### [ZITIERTER AUSZUG]
_ _ _ _ _
Bayerische Kultserien:
Herr
Maier, als ich Ihren ehemaligen Kollegen Sepp Schauer nach dem Geheimnis des
Erfolges der Iberl Bühne gefragt habe, gab er mir zur Antwort: „Der Maier hat
halt schon immer ein Händchen für gute Schauspieler gehabt!“. Ein schönes
Kompliment oder?
Georg Maier:
Ja, das ist
sehr nett. Offensichtlich habe ich wirklich eine gute Hand dafür.
B K:
Womit
begründen Sie den Erfolg der Iberl Bühne?
G M:
Mei, wenn ich
das begründen könnte, dann würde ich ein Patent dafür anmelden. (lacht)
Es ist jedes mal wieder neu und man geht mit jedem neuen Stück wieder ins kalte
Wasser. Man versucht sich halt immer wieder zu verbessern und im Gegensatz zu
vielen anderen im Sektor Volkstheater Qualität zu bieten. Aber wirklich
spezielles Geheimnis gibt es nirgends. Auch bei den größten Regisseuren, die die
größten Filme machen, ist irgendwann mal ein Flop dabei. Man muss es immer
wieder ausprobieren. Ein Patent gibt es nicht.
B K:
Wissen
Sie wieviel Bühnenstücke Sie bisher geschrieben haben?
G M:
Ja, haben wir
das letzte Mal erst nachgezählt. 38 Stück…wobei, jetzt kommen nochmal welche
dazu, dann sind es schon über 40.
B K:
Wissen
Sie auch noch wie oft Sie bisher selber auf der Bühne gestanden sind?
G M:
Oh… (denkt
nach) Ich hab das irgendwann mal ausgerechnet, kann mich aber an die Zahl
nicht mehr genau erinnern. Hm…das waren früher so an die 300 Mal im Jahr. Das
macht in zehn Jahren ca. 30 000. Joa ich schätze so 100 000 – 120 000 mal
bestimmt.
B K:
Wahnsinn. Das ist eine gewaltige Summe! Haben Sie auch jemals für ein anderes
Theater außer dem Iberl gespielt?
G M:
Nein, ich
selber nicht, aber meine Stücke werden verlegt und andere Bühnen spielen sie.
Ich selber hätte gar keine Zeit gehabt woanders zu spielen.
B K:
Woher
nehmen Sie die Ideen und die Kreativität für die ganzen Stücke?
G M:
Die
Kreativität wird wohl irgendwo bei mir angesiedelt sein, zumindest sagen das die
Leute. (lacht) Was die Ideen angeht, auch hier habe ich kein Patent.
Entweder Ideen kommen oder sie kommen nicht. Natürlich beobachtet man viel in
seinem Leben, da kann es schon passieren, dass ein gefallener Satz die Idee für
ein neues Stück auslöst. Das tröpfelt halt manchmal so in den Kopf hinein…und
Gott sei dank tröpfelt es noch! (lacht)
_ _ _ _ _
### [ERFASSTE DATEN]
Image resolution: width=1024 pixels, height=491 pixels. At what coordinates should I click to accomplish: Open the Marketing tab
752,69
_ _ _ _ _
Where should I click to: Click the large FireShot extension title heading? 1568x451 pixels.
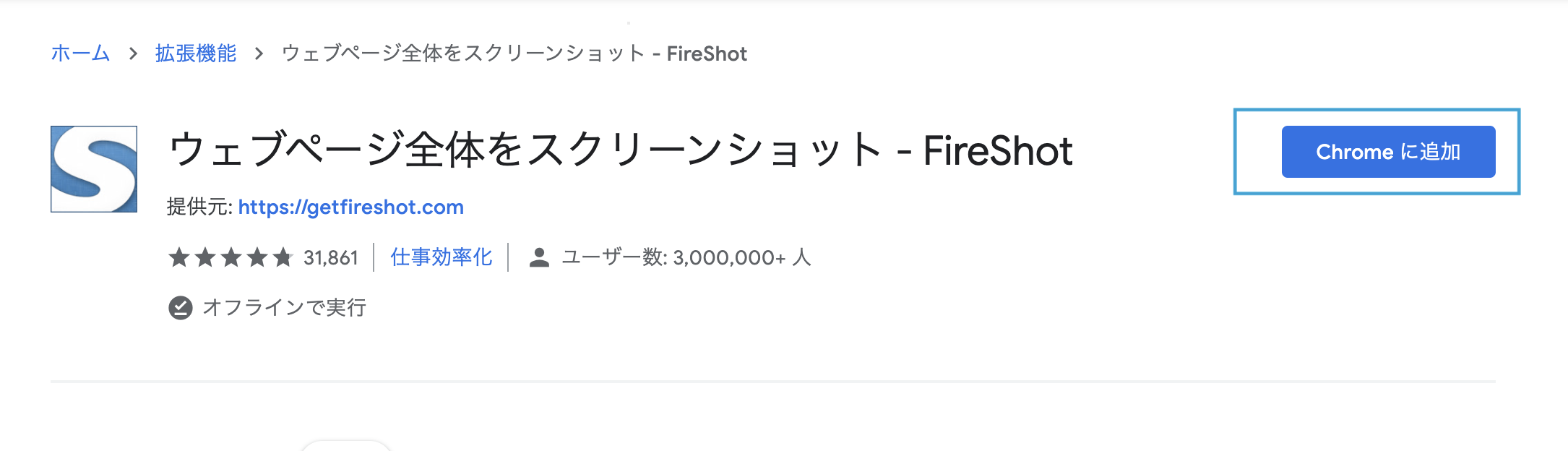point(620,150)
_ _ _ _ _
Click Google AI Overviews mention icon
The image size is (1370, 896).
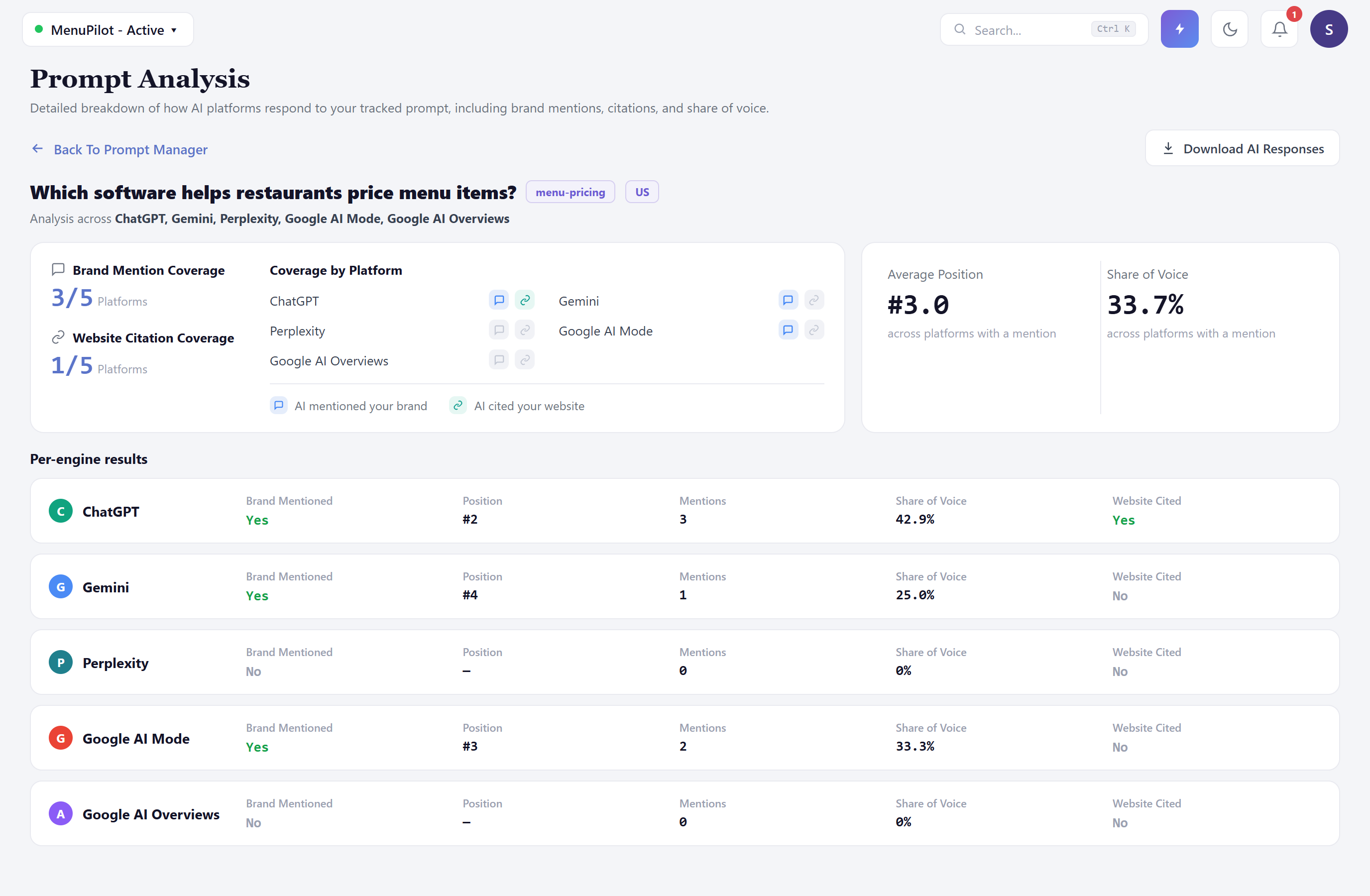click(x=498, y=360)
_ _ _ _ _
### [AUFGABEN ZUR ÜBUNG]
1) Wie viele Bühnenstücke hat Georg Maier laut dem Interview mit Georg Maier bisher geschrieben?
2) Gib den Abschnitt des Interviews mit Georg Maier zwischen „Es ist jedes“ und „bisher geschrieben haben?“ einschließlich wieder und ersetze darin „Volkstheater“ durch „Mundarttheater“.
3) Schreibe das Interview mit Georg Maier im Anschluss an seinen letzten Satz weiter.

### [ERGEBNISSE JE AUFGABE]
1) 38 Stück; mit den neu hinzukommenden werden es über 40.

2)
Es ist jedes mal wieder neu und man geht mit jedem neuen Stück wieder ins kalte
Wasser. Man versucht sich halt immer wieder zu verbessern und im Gegensatz zu
vielen anderen im Sektor Mundarttheater Qualität zu bieten. Aber wirklich
spezielles Geheimnis gibt es nirgends. Auch bei den größten Regisseuren, die die
größten Filme machen, ist irgendwann mal ein Flop dabei. Man muss es immer
wieder ausprobieren. Ein Patent gibt es nicht.
B K:
Wissen
Sie wieviel Bühnenstücke Sie bisher geschrieben haben?

3)
B
K:
Wie sind Sie
denn zum Fernsehen gekommen?
G M:
Wir waren
schon als junge Leute immer mal beim Fernsehen dabei und haben kleine
Nebenrollen gespielt. Da war man noch gar kein Schauspieler in dem Sinn. Von dem
her war ich schon immer beim Fernsehen. Wir haben damals z. B. Rock’ n Roll
getanzt oder ähnliches und alles wofür wir Geld gekriegt haben. Dann hat man
irgendwann mal Leute gekannt und war dadurch immer in Kontakt.
B K:
Auf der
Bühne sind Sie ja selber Regisseur und Autor.
G M:
Ja, richtig.
Ich schreibe alle Stücke selber und inszeniere sie auch.
B K:
Auf der
Homepage der Iberl Bühne werden Sie selber ja als etwas schwierig wenn nicht
sogar streng beschrieben. Ist das wirklich so?
G M:
(lacht)
Die einen sagen so, die anderen so. Aber im Ernst, es macht bestimmt keinen
großen Spaß mit mir arbeiten zu müssen, aber das was hinterher rauskommt, das
macht den meisten dann doch Spaß. Ich hab nun mal ganz klare Vorstellungen und
deswegen haben die Schauspieler bei mir wenige Möglichkeiten sich selber
einzubringen. Ich muss es so schnitzen wie es mir passt. Wenn das jemand mit mir
nicht mitmachen kann, versteh ich das, aber dann passen wir halt auch nicht
zusammen. Das ist meine Art und solange die Leute hier begeistert rausgehen,
glaube ich das es richtig ist, da lasse ich mir nicht reinreden. Der
Schlussapplaus ist für mich das was zählt.
B K:
Wie ist
es denn dann für Sie beim Fernsehen von einem anderen Regisseur Anweisungen zu
bekommen?
G M:
Schwer.
(lacht) Früher habe ich mit sehr guten Regisseuren gearbeitet und da hat es
wirklich Spaß gemacht, aber heute ist es so, dass da viel Fließbandarbeit im
Spiel ist und sie auch gar nicht mehr die Möglichkeit haben etwas gut
auszuarbeiten. Da gibt’s viel 0815-Arbeit. Früher wenn ich mal gesagt hab „Lass
mich bitte die Szene nochmal machen, ich kann das noch besser“, dann konnte man
die Szene 2-3mal wiederholen und es war besser. Heute heißt es dann „Dafür haben
wir keine Zeit!“. Da läuft nur noch viel Rotz im Fernsehen.
B K:
Mit
„Früher“ meinen Sie da auch die Zusammenarbeit mit Helmut Dietl und Franz X.
Bogner?
G M:
Auch der Franz
Geiger oder Franz Peter Wirth, der seiner Zeit zu den bekanntesten zählte.
B K:
Mit wem
haben Sie denn am liebsten gearbeitet?
G M:
Ja, da muss
ich schon sagen mit dem Bogner. Mit dem Helmut Dietl aber auch. Aber mit dem
Franz X. Bogner hab ich teilweise auch zusammen geschrieben und da reicht dann
ein Blick um zu wissen wie jemand etwas meint. Der hat mich angeschaut und ich
wusste was er will, zumindest nehme ich das an, dass es so war. (lacht)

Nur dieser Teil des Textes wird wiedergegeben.